Dans son dernier opus, Quentin Dupieux n’y va pas de main morte pour dénoncer l’engrenage des relations qui se transforment vite en addiction quotidienne sur les réseaux sociaux, entre certains influenceurs et leur public en quête permanente de ce qui fera le prochain buzz !
L’ACCIDENT DE PIANO de Quentin Dupieux. France, 2025, 1h28. Avec Adèle Exarchopoulos, Jérôme Commandeur, Sandrine Kiberlain, Karim Leklou.
Critique de Bernard Bourgey, SIGNIS France
Ici Magalie (Adèle Exarchopoulos) «Magaloche» pour ses fans, aurait tort de ne pas s’enrichir sur le Web: elle est née avec le symptôme rare de l’insensibilité congénitale à la douleur, ce qui lui permet de se filmer dans des directs de 10 secondes entrain de prendre des coups de marteau sur la tête, de se faire frapper par une batte depuis une voiture lancée à grande vitesse, de mettre ses doigts sous l’aiguille d’une machine à coudre, de se faire rouler dessus par un camion et autres « exploits » à rendre addicts les ados qui la suivent, qu’elle ne manque pas d’inviter régulièrement à rester des abonnés et des «followers» assidus.
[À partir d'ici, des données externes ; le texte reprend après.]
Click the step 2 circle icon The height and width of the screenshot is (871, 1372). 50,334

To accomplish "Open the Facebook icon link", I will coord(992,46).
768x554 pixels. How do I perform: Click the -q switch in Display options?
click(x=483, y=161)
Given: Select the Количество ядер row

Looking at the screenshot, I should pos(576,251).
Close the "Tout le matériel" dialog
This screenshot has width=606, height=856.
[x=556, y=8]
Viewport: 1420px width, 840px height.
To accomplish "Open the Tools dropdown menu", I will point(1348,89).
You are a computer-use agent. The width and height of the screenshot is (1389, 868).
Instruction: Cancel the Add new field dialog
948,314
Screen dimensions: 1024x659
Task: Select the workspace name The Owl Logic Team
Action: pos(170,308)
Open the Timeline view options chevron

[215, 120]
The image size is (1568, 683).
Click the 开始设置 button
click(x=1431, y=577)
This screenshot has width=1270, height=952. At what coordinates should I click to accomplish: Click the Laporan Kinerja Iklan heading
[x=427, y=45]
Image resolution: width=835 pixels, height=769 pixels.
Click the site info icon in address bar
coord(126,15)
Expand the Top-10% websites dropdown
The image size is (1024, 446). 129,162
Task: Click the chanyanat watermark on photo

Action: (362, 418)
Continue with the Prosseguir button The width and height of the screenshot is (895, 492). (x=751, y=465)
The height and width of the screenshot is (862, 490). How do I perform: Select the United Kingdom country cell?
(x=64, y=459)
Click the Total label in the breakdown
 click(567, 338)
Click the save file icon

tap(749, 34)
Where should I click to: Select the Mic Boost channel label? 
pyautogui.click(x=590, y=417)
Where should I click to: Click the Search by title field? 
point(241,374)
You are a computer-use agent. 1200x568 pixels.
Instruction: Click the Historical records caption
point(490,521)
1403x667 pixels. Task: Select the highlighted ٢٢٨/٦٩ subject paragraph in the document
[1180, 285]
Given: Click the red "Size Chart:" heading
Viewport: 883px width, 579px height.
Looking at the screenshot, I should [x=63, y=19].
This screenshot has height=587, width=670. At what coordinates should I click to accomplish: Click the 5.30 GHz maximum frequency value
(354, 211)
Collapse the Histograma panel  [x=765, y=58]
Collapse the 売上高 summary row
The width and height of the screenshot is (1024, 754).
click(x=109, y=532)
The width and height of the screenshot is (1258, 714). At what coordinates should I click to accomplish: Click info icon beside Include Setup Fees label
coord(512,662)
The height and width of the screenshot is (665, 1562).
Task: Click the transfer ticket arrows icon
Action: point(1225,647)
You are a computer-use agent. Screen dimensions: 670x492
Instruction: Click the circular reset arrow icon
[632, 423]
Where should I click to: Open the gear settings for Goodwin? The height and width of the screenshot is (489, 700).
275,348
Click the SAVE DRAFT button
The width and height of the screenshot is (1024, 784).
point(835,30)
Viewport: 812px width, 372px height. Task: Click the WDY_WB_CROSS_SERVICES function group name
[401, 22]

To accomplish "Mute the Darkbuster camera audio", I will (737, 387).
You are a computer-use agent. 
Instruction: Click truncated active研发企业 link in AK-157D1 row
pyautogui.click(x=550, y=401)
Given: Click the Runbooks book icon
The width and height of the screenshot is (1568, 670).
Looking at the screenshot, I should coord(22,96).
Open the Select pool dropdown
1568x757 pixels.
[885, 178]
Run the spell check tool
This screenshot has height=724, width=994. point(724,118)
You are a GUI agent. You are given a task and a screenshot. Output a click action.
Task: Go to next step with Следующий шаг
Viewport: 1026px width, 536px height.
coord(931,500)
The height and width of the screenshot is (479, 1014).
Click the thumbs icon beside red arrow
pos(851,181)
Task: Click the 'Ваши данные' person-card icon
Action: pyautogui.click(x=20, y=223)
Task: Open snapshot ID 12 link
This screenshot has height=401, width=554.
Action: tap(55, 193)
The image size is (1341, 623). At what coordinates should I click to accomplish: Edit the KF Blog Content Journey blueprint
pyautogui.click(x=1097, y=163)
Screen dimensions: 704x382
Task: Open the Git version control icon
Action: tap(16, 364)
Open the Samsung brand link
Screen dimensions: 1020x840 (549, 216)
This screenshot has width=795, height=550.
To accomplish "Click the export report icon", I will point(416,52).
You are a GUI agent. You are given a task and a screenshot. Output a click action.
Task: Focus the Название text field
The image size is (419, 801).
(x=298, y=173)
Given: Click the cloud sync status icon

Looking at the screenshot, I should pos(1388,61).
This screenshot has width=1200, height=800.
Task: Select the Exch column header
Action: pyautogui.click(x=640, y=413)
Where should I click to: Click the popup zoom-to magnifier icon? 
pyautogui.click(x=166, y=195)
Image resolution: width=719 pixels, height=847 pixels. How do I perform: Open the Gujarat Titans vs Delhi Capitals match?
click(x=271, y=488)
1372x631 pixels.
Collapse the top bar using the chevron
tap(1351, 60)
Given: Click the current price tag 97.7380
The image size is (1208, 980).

Transformée en garçon manqué, habillée à la manque, appareil dentaire disgracieux, minerve, plâtre au bras et pansements, car l’insensibilité n’en provoque pas moins des blessures, Magaloche est de surcroît antipathique avec tout le monde, à commencer par son dévoué Patrick (Jérôme Commandeur) larbin à tout faire.

Jusqu’au jour où le piano qui donne son titre au film et à sa musique (ferrailleuse marche funèbre de Chopin !) au lieu de tomber d’une grue sur notre vendeuse en insensibilité, tue la maquilleuse qui se trouvait au mauvais endroit.
Secouée, Magalie va se prendre un temps de repos dans un chalet montagnard, mais son éventuelle empathie pour la morte passe bien après l’évidence que si cet accident venait à être ébruité, ce serait la fin de sa célébrité ! Or il se trouve qu’une journaliste (Sandrine Kiberlain) qui semble en savoir un peu trop, décroche à l’arraché une interview à celle qui les fuit par principe, dialogue qui va réveiller le monstre qui sommeillait sous la célébrité factice.
Quentin Dupieux attaque frontalement l’univers du nombrilisme, du clinquant, des contenus vides de tout intérêt mais qui engendrent l’argent facile, mettant en avant le personnage de Magalie qu’on déteste dès sa première apparition à l’écran ! Un fan de la star (Karim Leklou) et son complice qui la suivent en permanence pour obtenir un selfie avec elle, livrent un comique de répétition devant lequel on ne sait s’il faut pleurer ou rire devant tant de bêtise ! Comme si ce n’était pas assez, il fait de la journaliste une professionnelle suffisamment retors pour savoir habilement pousser son interlocutrice dans ses retranchements, le réalisateur envoyant ici comme une petite pique aux médias en général, même s’il nous offre là un beau duo de cinéma. Mais Dupieux est assez fin pour ne pas tomber dans le style « donneur de leçon »
L’imagination du réalisateur semblant être sans limites, il offre en plus à Magalie des scènes de vengeance envers celles et ceux qui pourraient lui nuire, dans lesquelles l’horreur et les jeux de massacre ne seraient pas désavoués par un Tarantino ou par les frères Cohen ! Ce, sans que l’humour noir et le burlesque ne soient jamais loin…
Seule source in fine d’une métamorphose possible pour Magalie, ce corbeau qui au début du film s’écrase sur le pare-brise de l’ambulance qui emmène Magalie dans son chalet, enterré sur le bord de la route dans la neige et qui ressuscite au dernier plan, est une possible belle fin imaginée dans ce conte satirique qui déconcerte, tout en étant accessible à un large public.